═════ Materials provided

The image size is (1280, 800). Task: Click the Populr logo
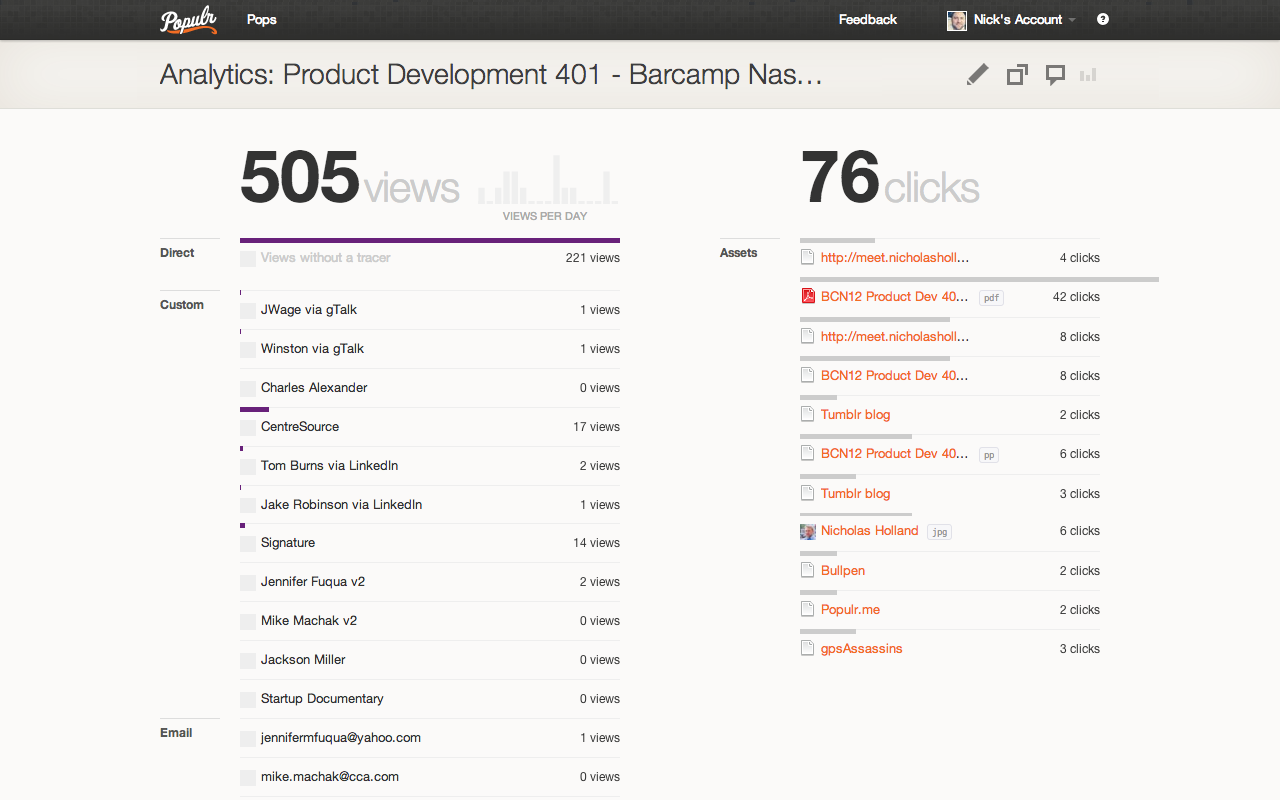tap(188, 20)
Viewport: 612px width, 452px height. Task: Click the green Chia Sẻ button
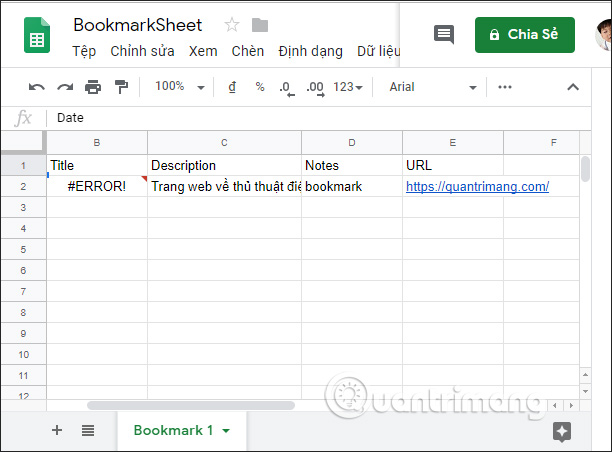pos(525,34)
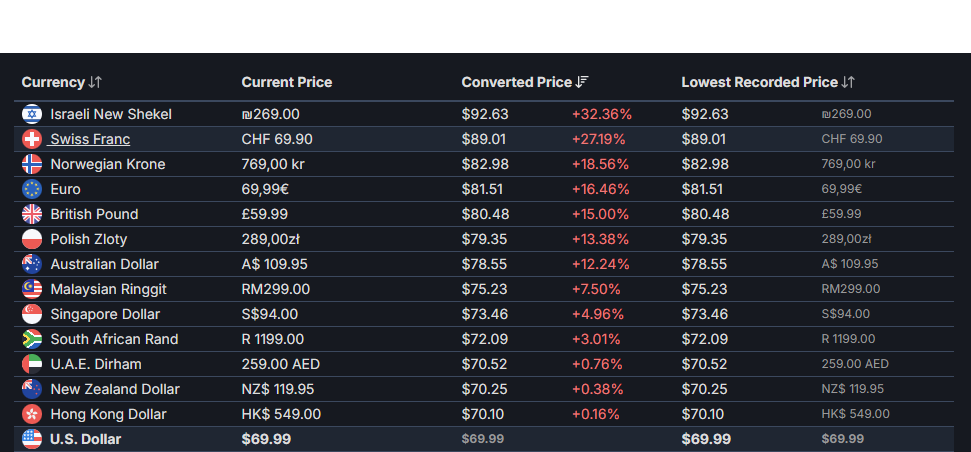
Task: Click the Australian Dollar currency name
Action: [105, 264]
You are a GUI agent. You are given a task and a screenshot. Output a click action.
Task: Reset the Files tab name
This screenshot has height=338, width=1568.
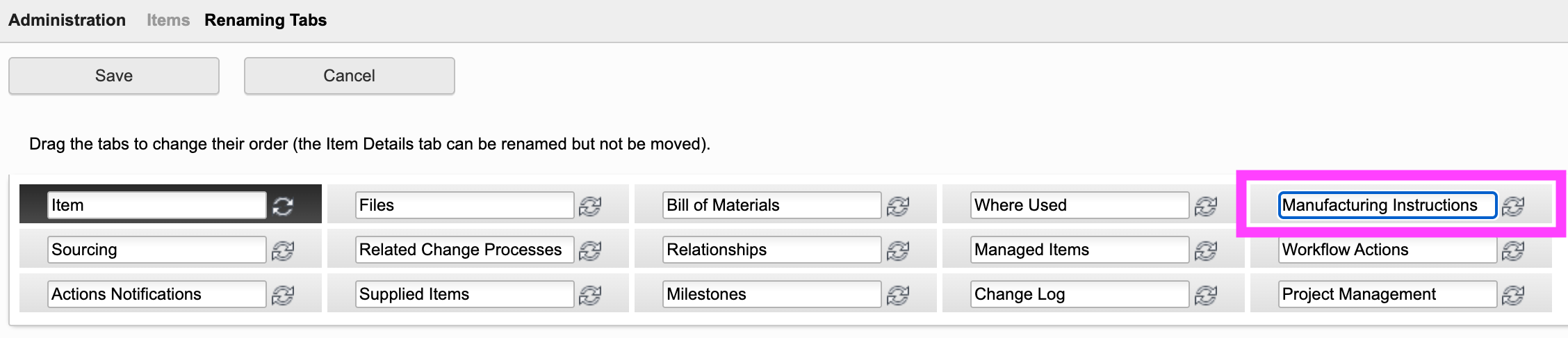tap(590, 206)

══════════

> _Exercise instructions_
Can you repeat every record above exactly, apart from the pictures?

> _Your response_
The image size is (1280, 800). Task: Click the Populr logo
tap(188, 20)
Viewport: 612px width, 452px height. Task: Click the green Chia Sẻ button
pos(525,34)
Task: Click the Australian Dollar currency name
Action: [105, 264]
You are a GUI agent. You are given a task and a screenshot. Output a click action.
Task: Reset the Files tab name
This screenshot has height=338, width=1568.
tap(590, 206)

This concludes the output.